You’ve already got AI doing useful work in plenty of places. Drafting emails, summarizing documents, navigating spreadsheets. The frontier is letting AI act on real systems — but for money, “real” has a much higher bar. Glide’s answer is a clean separation:
  1. The agent sees what you’ve scoped it to see and proposes actions.
  2. The policy envelope is a contract you’ve signed with yourself: this is what’s allowed, this is what isn’t.
  3. You approve anything that crosses the line.
The agent never has unbounded access. There’s no “Claude has my bank password” failure mode.

What you can do today

Quickstart

Connect Claude Desktop to your Glide account in under 5 minutes.

Browse skills

Pre-built skills for AP, treasury, trip budgets, and more.

Set a policy envelope

Caps, allowlists, step-up thresholds, kill-switch.

Watch the audit feed

Every tool call is signed and logged.
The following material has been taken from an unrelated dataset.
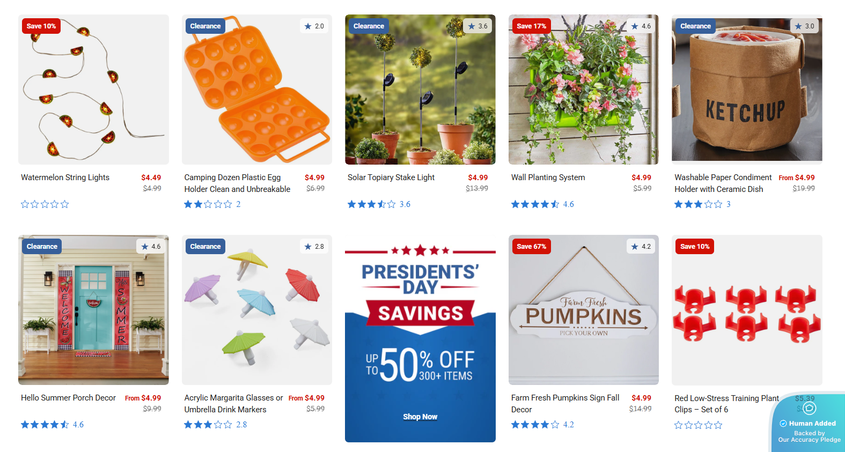Click the Clearance badge on Hello Summer Porch Decor
Screen dimensions: 845x452
pyautogui.click(x=42, y=247)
Watch live or replay later.

How it works under the hood

Glide implements the Model Context Protocol (MCP) — the open standard Anthropic shipped for tool-using AI agents. When you install a skill, Glide sets up:
  • A scoped sub-vault — a piece of your account with the assets and limits the skill needs.
  • An OAuth grant — the agent gets a short-lived token (max 60 minutes) that’s bound to that sub-vault. The token can’t reach the rest of your account.
  • A policy envelope — the contract you signed. The MCP server enforces it on every tool call.
  • A receipt — every tool call appends a tamper-evident row to your audit log.
The pieces are all open standards: OAuth 2.1 with RFC 7591 (dynamic client registration) + RFC 8707 (resource indicators), JWT grants, MCP for the wire protocol. The pattern works the same with Claude Desktop today and will work the same with any future MCP-compliant runtime.

What this isn’t

  • Not an autonomous bot. The agent doesn’t move money on its own. Anything past your envelope thresholds asks you first.
  • Not an open spigot. The agent can’t see beyond its sub-vault. It can’t see other accounts, other skills, other tenants.
  • Not a custody change. Your money still lives in segregated accounts at our banking partners. The agent moves the same money you’d move; it just does it through a constrained API.